Nigeria : La Chambre des Représentants arbitre les tensions entre raffineries et importateurs

La commission de l’aval pétrolier de la Chambre des représentants nigériane a ouvert ce mardi des consultations stratégiques à Abuja. L’objectif est d’apaiser les tensions entre les raffineries nationales et les importateurs, tout en examinant la tarification en dollars et la stabilité de l’approvisionnement en carburant.

Face à la transformation rapide du secteur aval de l’énergie, les parlementaires ont entamé une série de discussions avec les acteurs majeurs de l’industrie. L’initiative vise à concilier les intérêts des importateurs historiques et la montée en puissance de la production locale de carburant, dans un contexte marqué par la déréglementation du marché et la mise en œuvre de la loi sur l’industrie pétrolière (The House of Representatives Committee on Petroleum Resources (Downstream) on Tuesday launched a fresh initiative).

Consultations à l’Assemblée nationale et réclamations des négociants

Réunis à l’Assemblée nationale, les membres de la commission ont reçu les représentants de plusieurs associations professionnelles, dont l’Association des négociants en dépôt et produits pétroliers du Nigeria, l’Association indépendante des négociants en produits pétroliers du Nigeria et l’Association des principaux distributeurs d’énergie du Nigeria.
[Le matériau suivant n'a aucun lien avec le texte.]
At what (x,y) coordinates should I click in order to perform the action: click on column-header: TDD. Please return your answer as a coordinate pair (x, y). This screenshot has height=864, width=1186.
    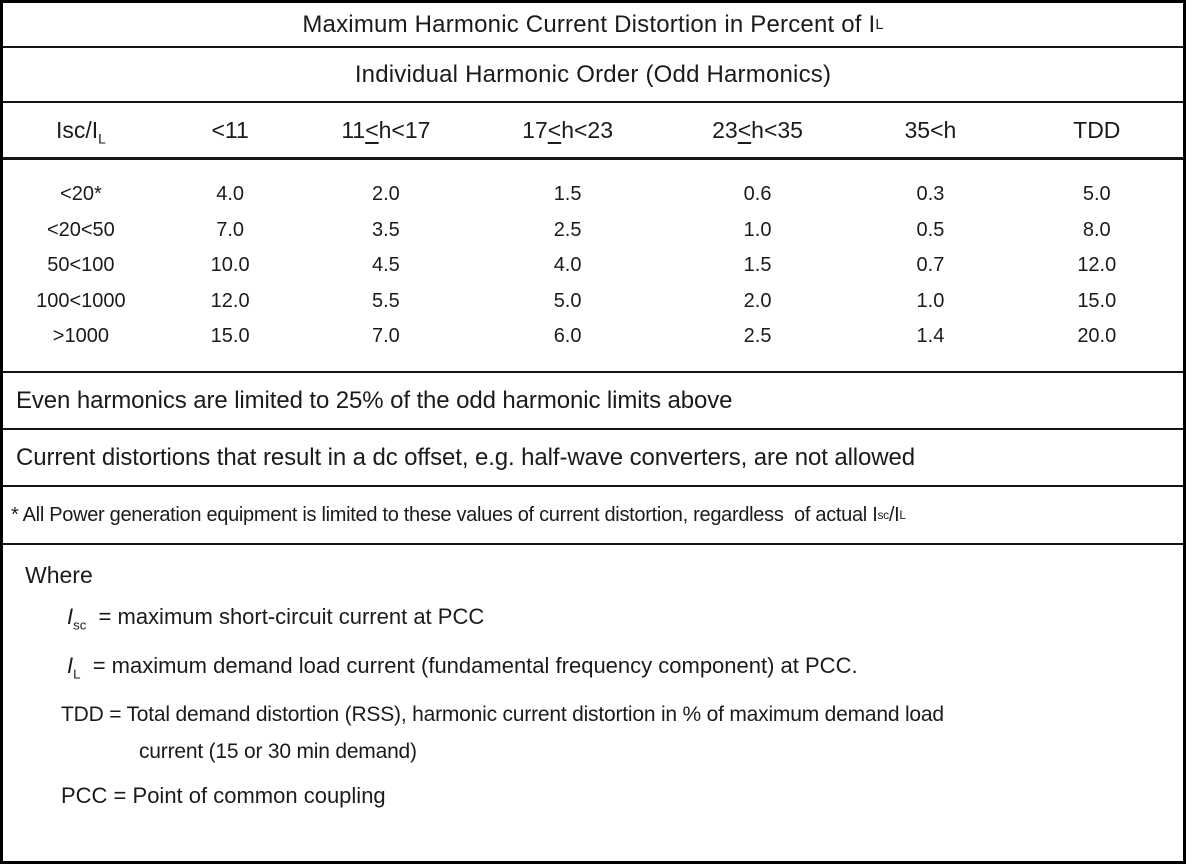
    Looking at the image, I should click on (1097, 130).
Le président de la commission, Ikenga Ugochinyere, a insisté sur la nécessité d’une approche inclusive pour garantir des prix abordables et un approvisionnement régulier sur le marché intérieur.

Photo: nairametrics.com

Les discussions ont notamment mis en lumière les inquiétudes des professionnels concernant la tarification de certains services portuaires. L’Association des négociants et IPMAN ont pointé du doigt les charges libellées en devises étrangères par les autorités portuaires. Selon l’audition parlementaire, charging people who are dealing with domestic downstream activities in dollar pèse lourdement sur le prix final de l’essence à la pompe, une pratique que les parlementaires se sont engagés à examiner de près avec la Banque centrale et les régulateurs.

Tensions sur les prix de l’essence importée et critiques des licences

La question des licences d’importation accordées à certains opérateurs continue de diviser la filière. Chinedu Ukadike, secrétaire national à la publicité d’IPMAN, a publiquement mis en cause la stratégie de certains grands importateurs, les accusant de fixer des prix élevés pour le carburant importé. D’après l’association, ces tarifs contrastent fortement avec les offres émanant des structures locales de raffinage (Oil marketers have accused major fuel importers, including AA Rano and Matrix, of fixing the price of imported petrol at about N1,350 per litre).

Reps Hear Explosive Arguments From Oil Marketers Over Import Ban & Open Market?

Les représentants des distributeurs indépendants estiment que l’attribution de ces licences d’importation, censée réguler le marché, ne produit pas les effets escomptés pour le consommateur final. Les critiques ciblent également la transparence dans l’allocation des quotas trimestriels et l’impact de ces importations sur la demande de devises, dans un marché des changes sous tension où le taux de change frôle les niveaux élevés face au dollar.

Le défi de l’industrialisation et de l’autosuffisance énergétique

Au-delà des ajustements conjoncturels à court terme, le débat s’inscrit dans une interrogation plus vaste sur le modèle économique énergétique du pays. L’émergence de méga-installations de raffinage privées, à l’instar de la raffinerie Dangote dotée d’une capacité d’environ 650 000 barils par jour, modifie en profondeur la dynamique de substitution aux importations. Les analyses soulignent que des décennies de dépenses massives dans la maintenance des raffineries publiques de Port Harcourt, Warri et Kaduna n’ont pas permis d’éviter une dépendance chronique aux achats extérieurs de carburant raffiné à partir du brut national.

Photo: Daily Trust

Pour les partisans du développement industriel local, la priorité réside dans la protection de la production nationale et la conservation de la valeur ajoutée sur le territoire nigérian. Néanmoins, les négociants rappellent la nécessité de maintenir un équilibre opérationnel pour les infrastructures logistiques et de stockage construites au fil des ans, plaidant pour une transition ordonnée entre importation et raffinage domestique.

Prochaines étapes de la régulation et suivi institutionnel

La commission parlementaire poursuit ses auditions avec l’autorité de régulation du secteur amont et aval, la compagnie pétrolière nationale ainsi que les gestionnaires d’infrastructures portuaires et routières. Les propositions formulées par les différentes associations professionnelles, incluant des recommandations sur les stocks stratégiques et le suivi de la concurrence, devront nourrir les prochaines réformes législatives et les amendements à la loi sur l’industrie pétrolière avant la fin de la législature (These issues are very important to this committee and I want to propose those motions and legislation that will help to resolve it before the end of this hour assembly).